The entire match can be extracted by surrounding the entire pattern in parenthesis, making the whole pattern a capture group.
Examples:
-- extract whole URL from text
SELECT col, s2re2_match_extract(col, '(https?://[^/]+[^\\s]*)') AS url
FROM tbl
WHERE NOT ISNULL(url)
-- https://www.singlestore.com/cloud-trial/
-- http://weather.bingo/901846663/71273/threeday/f
-- extract just the host from a url in text
SELECT col, s2re2_match_extract(col, 'https?://([^/]+)') AS host
FROM tbl
WHERE NOT ISNULL(host)
-- weather.bingo
-- www.singlestore.com
To build, you'll need to have Docker installed and a Linux-compatible shell. The build process is performed within a Docker image -- see the /docker folder for sources and the Dockerfile.
To build and publish, run build.sh.
Edit the version at the top of build.sh to make a new version.

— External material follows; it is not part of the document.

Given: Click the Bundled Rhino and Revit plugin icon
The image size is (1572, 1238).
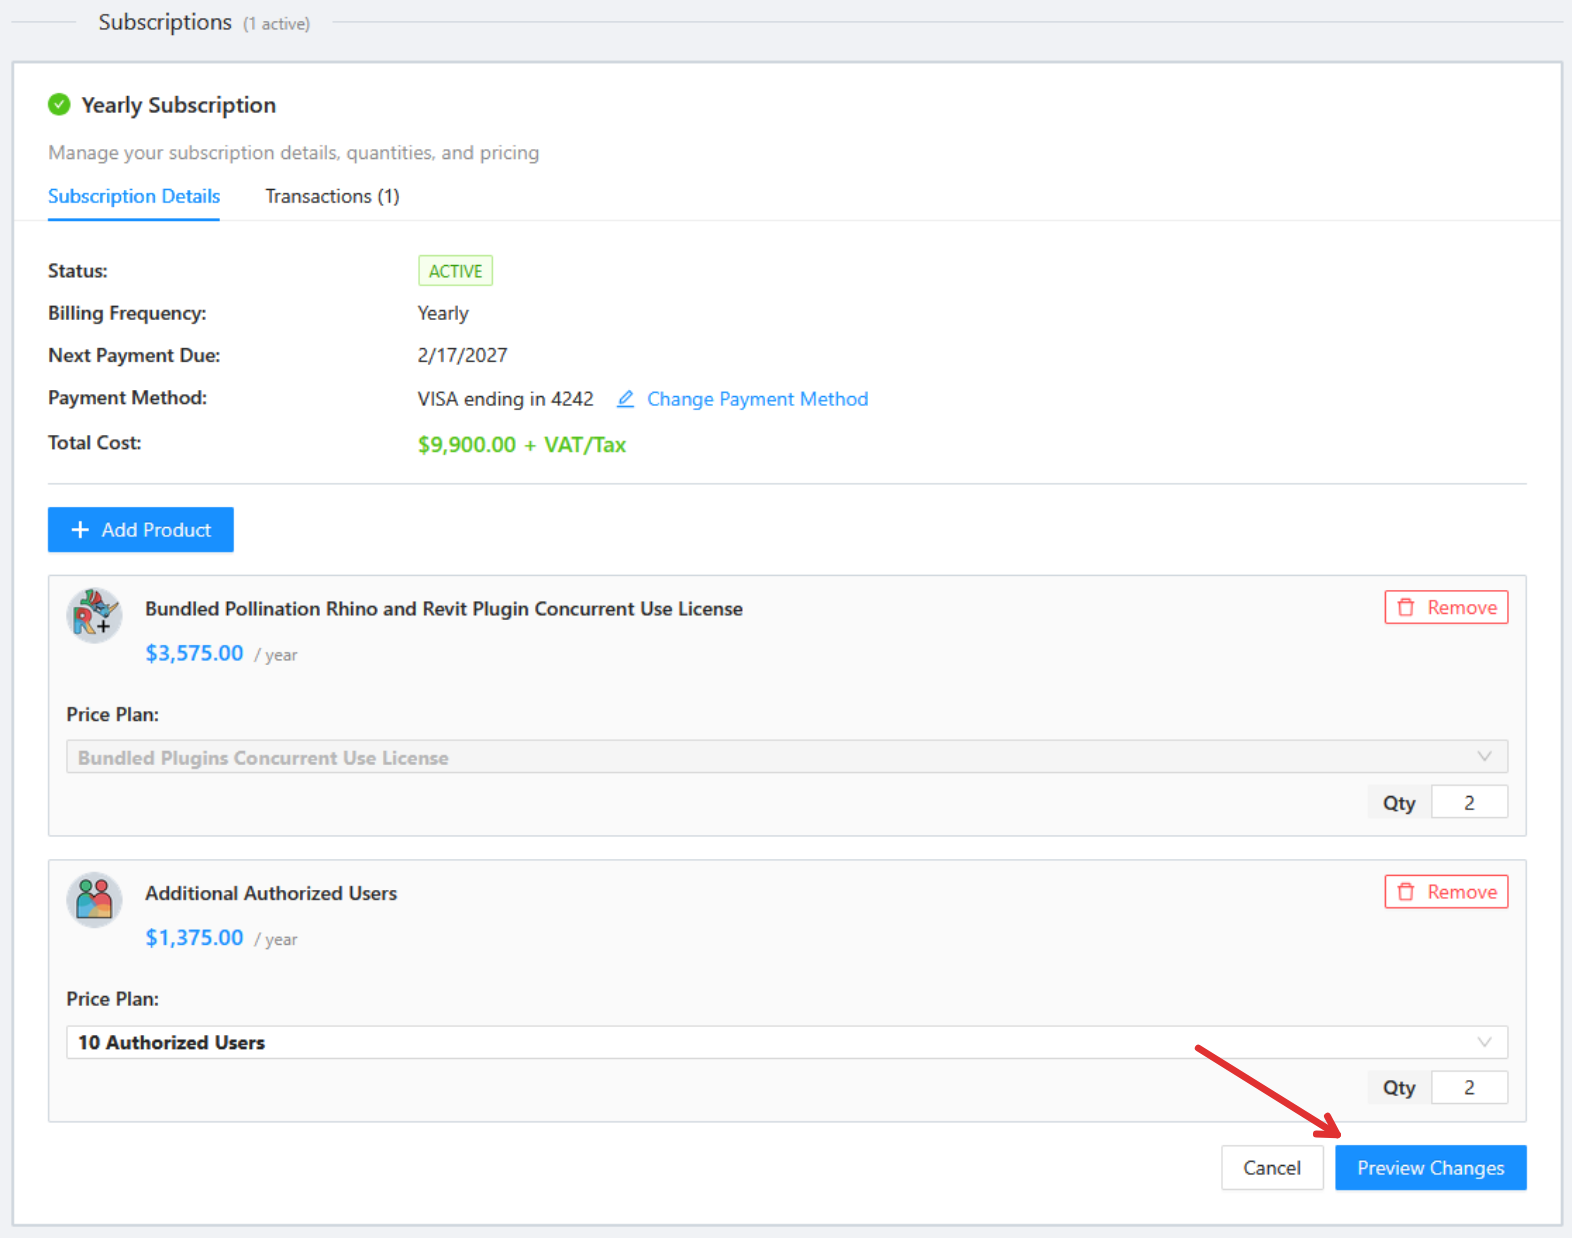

After building, you can install by running the contents of /build/install.sql. To do this easily locally, run the docker version of SingleStore
docker run --rm -d \
--name singlestoredb-dev \
-e ROOT_PASSWORD="password123" \
-p 3306:3306 -p 8080:8080 -p 9000:9000 \
ghcr.io/singlestore-labs/singlestoredb-dev:latest
Then browse to https://localhost:8080, enter root/password123, paste the contents of install.sql into the SQL editor, and run it.
The build process produces a .tar file under /dist; this is ready for users to install as an extension. It can be installed directly from GitHub or the file can be uploaded to any other location or just passed as a base64 string (see the documentation for more options).